:: Passage to read ::
┌──
In a letter dated March 5, 2010, Harrison wrote to Comprelli reiterating its prior position. It explained that, as rephrased, the request does not specify identifiable records. The letter states

[b]y way of example, the amended request 1. from your February 24, 2010 letter reads: "Permits, approvals, licenses and/or variances issued with respect to Comprelli and/or Joseph Comprelli, or with respect to parking lots and/or facilities owned and/or operated by them." This request simply does not name specifically identifiable records. Not only would a custodian have to research the Town's files to figure out which records, if any, might be responsive to that request, the custodian would also have to guess at what the requestor meant by the various terms used. Clearly, this request is improper as it is overly broad and unclear. The balance of the requests are similarly improper.


Comprelli filed a five count complaint the same day alleging Harrison violated OPRA, the OPMA, and the common law right to access public records. It sought production of the requested documents and attorneys' fees.

The trial court entered an order to show cause on March 9, returnable on April 1, 2010. One day after entry of the order to show cause, Joseph Supor, III, J. Supor & Son Trucking & Rigging Co., Inc., and S&B Realty Co. (collectively Supor) submitted a ninety-five item OPRA request. This request is appended to this opinion as Appendix II. Eighty-nine of the ninety-five requests contained the word "all" and the others contained the word "any." While this request included requests for specific documents, such as certificates of occupancy issued to M&J Comprelli and Supor (Request Nos. 7-9), it also included requests that were open-ended, such as

16. Any agreements between M&J Comprelli and Harrison.

 

. . . .

 

18. All records referring to M&J Comprelli.

 

. . . .

 

26. All records referring to S&B Realty and/or Supor.

 

. . . .

 

40. All records referring to [Hudson County Improvement Authority (HCIA)].

 

. . . .

 

52. All records referring to Little Man.

 

Harrison responded by letter dated March 19, 2010, stating the requests were "overly broad and vague." The town informed Supor, however, it was willing to discuss revision of its requests to permit production of documents in accordance with OPRA. Harrison did, however, produce the car count records in its possession (Supor Request 82) and certificates of occupancy for 1000 Frank E. Rodgers Boulevard South (Supor Request 87). Harrison informed Supor it needed addresses or block and lot numbers to produce other certificates of occupancy (Requests 7, 8, 9, 31, 43, 55).

Then, following a March 23, 2010 conference call among Harrison, Comprelli and Supor, Comprelli and Supor submitted a one hundred thirty-one item amended joint OPRA request on March 31, 2010. This request is appended to this opinion as Appendix III. This request contains some requests that are very specific, such as

2. All building or construction permits issued by Harrison to M & J Comprelli Realty and/or S&B Realty Co. with respect to the premises located at 1000 Frank E. Rogers Boulevard South, Harrison, NJ, for the following years:

 

a. 2006

b. 2007

c. 2008

d. 2009

e. 2010


and others that are substantially less specific and open-ended, such as

22. All records, including documents, prepared by or on behalf of Mayor Raymond McDonough ("McDonough") since January 1, 2004 identifying or referring to the premises located at 1000 Frank E. Rogers Boulevard South, Harrison, NJ.
└──
:: Given instruction A ::
From the OPRA opinion excerpt, list each numbered open-ended item it quotes from Supor's ninety-five item request, giving the number and wording of each.
:: Given instruction B ::
Carry the OPRA opinion excerpt forward from the end of quoted item 22.

:: Dataset content ::
┌──
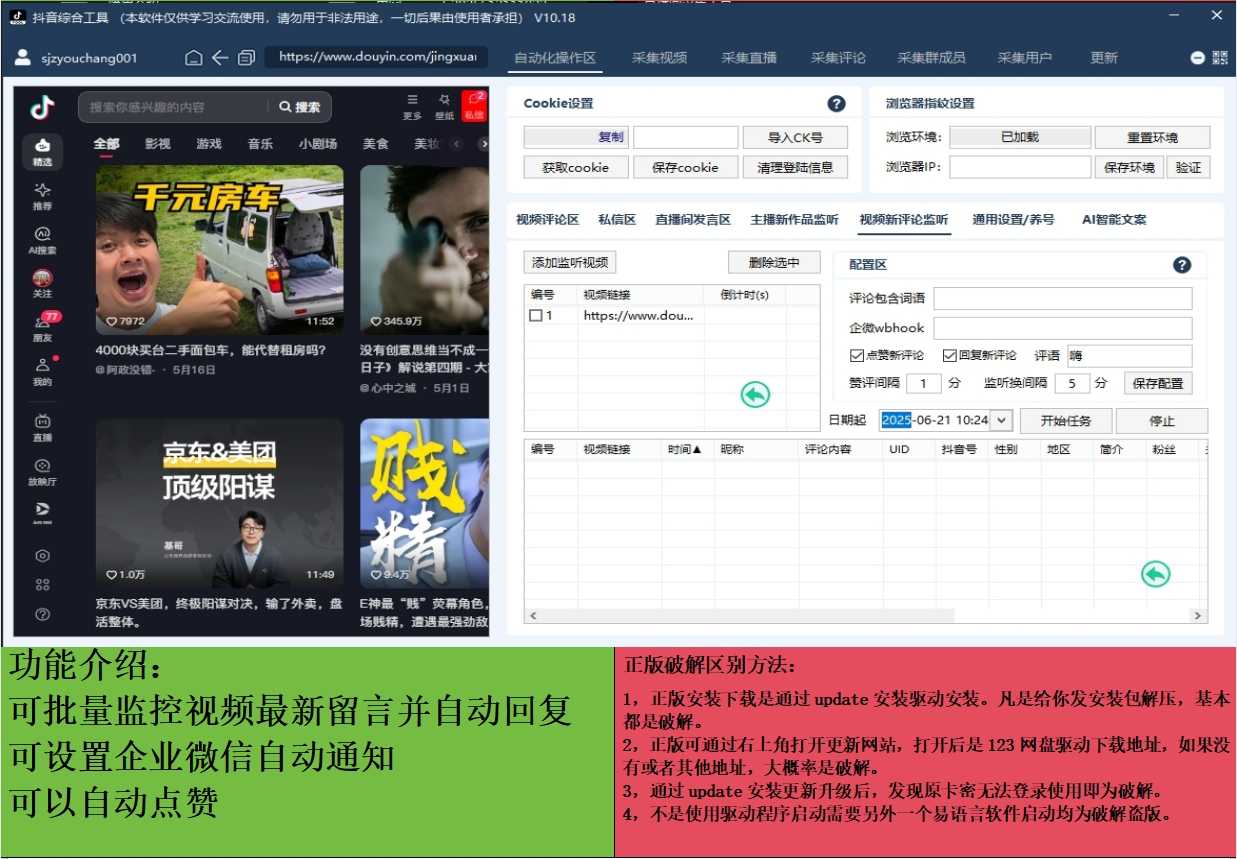Click the 开始任务 button

click(1065, 421)

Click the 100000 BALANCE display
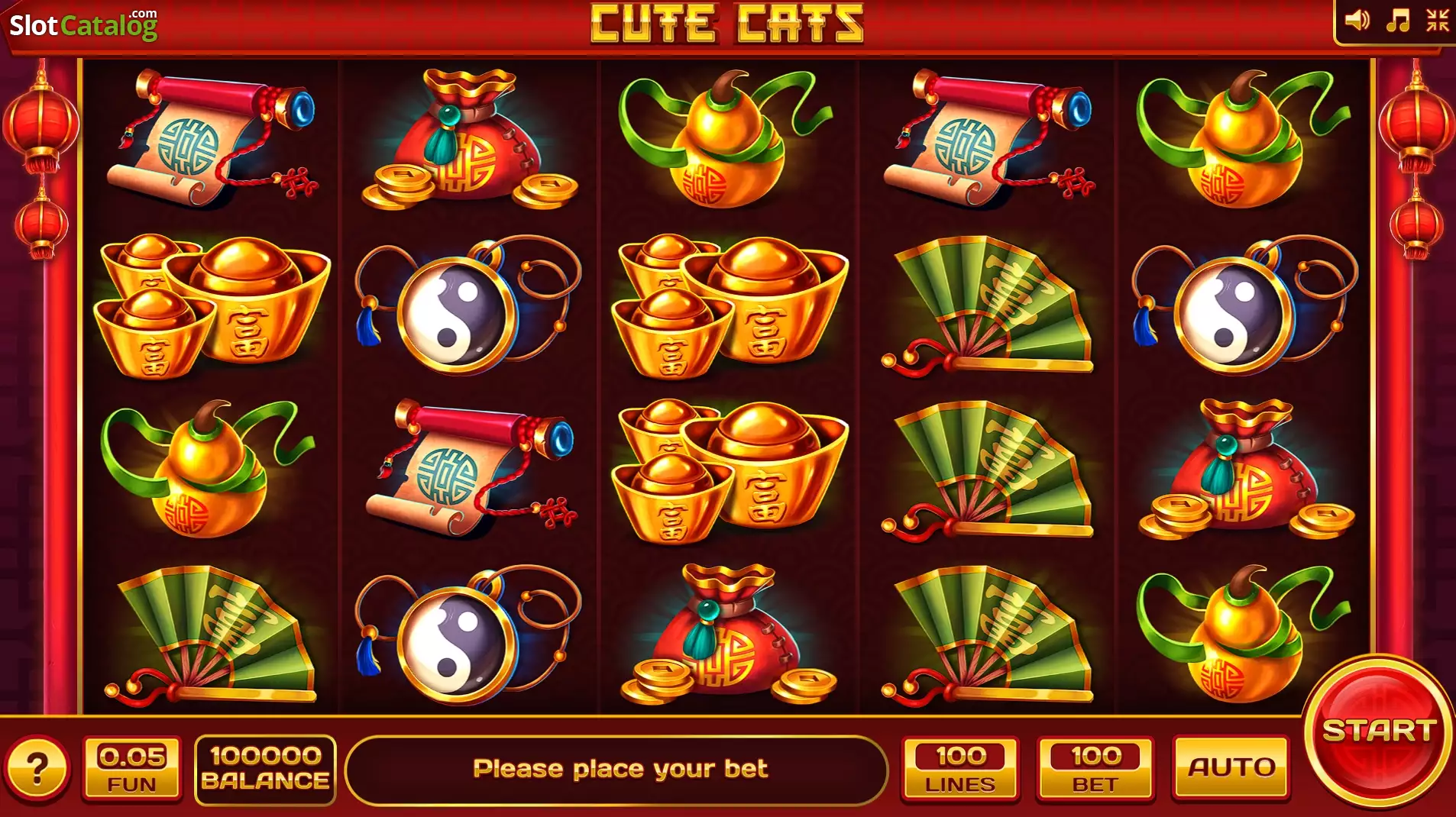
└──
:: Exercise output A ::
16. Any agreements between M&J Comprelli and Harrison.
18. All records referring to M&J Comprelli.
26. All records referring to S&B Realty and/or Supor.
40. All records referring to [Hudson County Improvement Authority (HCIA)].
52. All records referring to Little Man.

:: Exercise output B ::
23. All records, including documents, prepared by or on behalf of Peter Higgins ("Higgins") since January 1, 2004 identifying or referring to the Premises located at 1000 Frank E. Rogers Boulevard South, Harrison, NJ.


Harrison issued a blanket denial to this request citing the open-ended form of the questions and the disruption of public services.

On the same date as it served its amended OPRA request, Comprelli and Supor filed an amended complaint including reference to the amended March 31, 2010 OPRA request. Harrison filed its answer, a counterclaim seeking relief pursuant to N.J.S.A. 2A:15-59.1, and a motion to dismiss. On April 28, 2010, the adjourned return date of the order to show cause, Harrison argued most of the requests were not proper requests for public documents under OPRA. It contended the requests were vague, complex and disruptive of municipal operations. Comprelli and Supor responded that Harrison failed to meet its burden of proof that it properly denied its several requests. The judge commented that some of the requests "are still vague . . . but not all of them."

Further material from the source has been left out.